• Extracted data:
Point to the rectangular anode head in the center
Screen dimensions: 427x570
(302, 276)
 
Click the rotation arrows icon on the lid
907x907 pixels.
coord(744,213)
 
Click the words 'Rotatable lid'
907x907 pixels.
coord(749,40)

• The task:
Reproduce every line of the data above, requests included, and shift each coordinate in the answers by adding 115 to it.

• Written solution:
Point to the rectangular anode head in the center
Screen dimensions: 427x570
(417, 391)
 
Click the rotation arrows icon on the lid
907x907 pixels.
coord(859,328)
 
Click the words 'Rotatable lid'
907x907 pixels.
coord(864,155)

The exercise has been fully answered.